9- Work on the hearts and minds of others. Words are double edged swords. Give too many and they create confusion, although they are useful to cover actions. Don’t use them enough, or use them wrong, and you miss the opportunity to seduce and control. In terms of words both players fail to convince. Too wordy, the Yukon Party does not touch emotions. Although they try to capitalize on fear and greed when they talk about the need of “getting more jobs in the Yukon” and threaten that miners could launch legal action against YG if we protect the Peel. The guerrilleros also fail with words. The ubiquitous sticker: “Protect the Peel” is a good example. It is one of their most recognizable phrase, however the “why” we should protect the Peel is missing in this statement. Providing that would help their campaign. They should choose one reason. The strongest reason. And use a metaphor to convey their idea. Of course, images can be metaphors too. But compelling words are needed. Metaphors are winning cards underused by both players.

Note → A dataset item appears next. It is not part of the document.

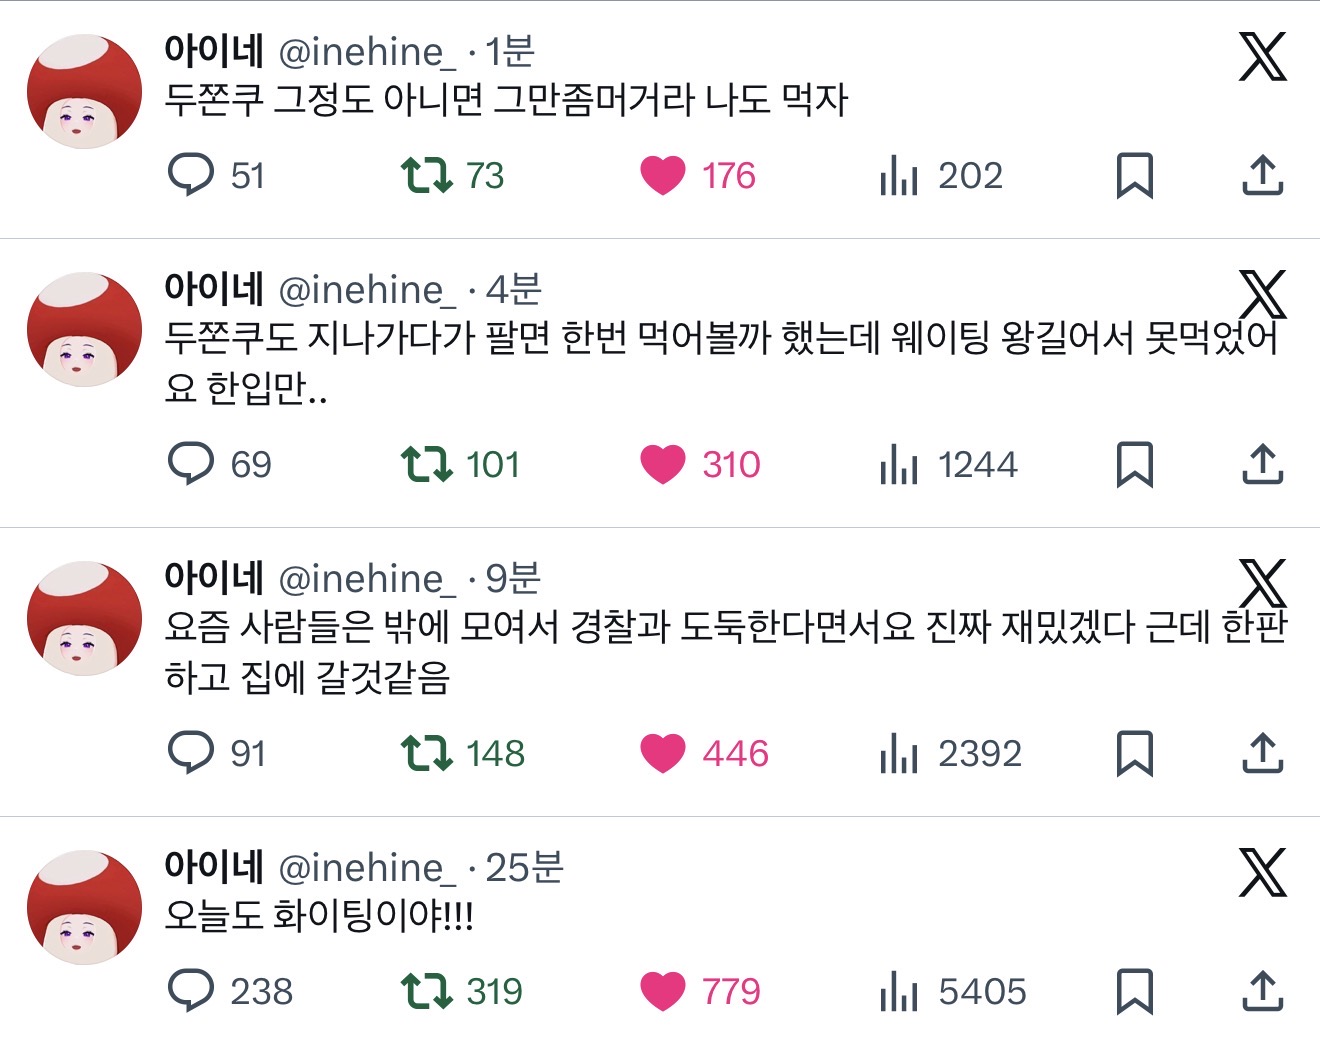Open the tweet text 오늘도 화이팅이야!!!

pos(319,916)
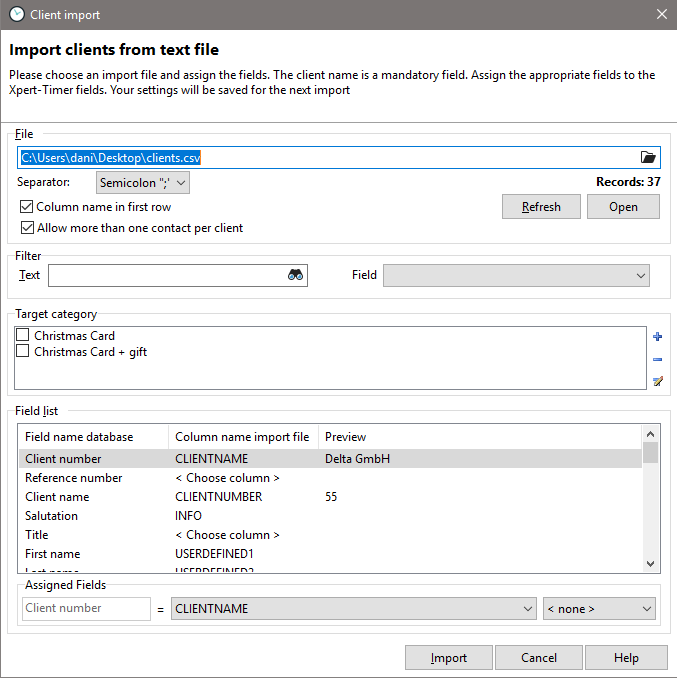Uncheck 'Allow more than one contact per client'
The image size is (677, 678).
26,228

10- Assume formlessness. The most adaptable may win. We already said that player A is frozen in the Yukon Government structure. It is also stuck in its ideology. Player B seems more flexible. Peel guerrilleros are many, everywhere, and do a multitude of small actions that could have a cumulative effect and bring success. They need to strengthen their discourse and channel energy into more efficient actions. There are more cards to play.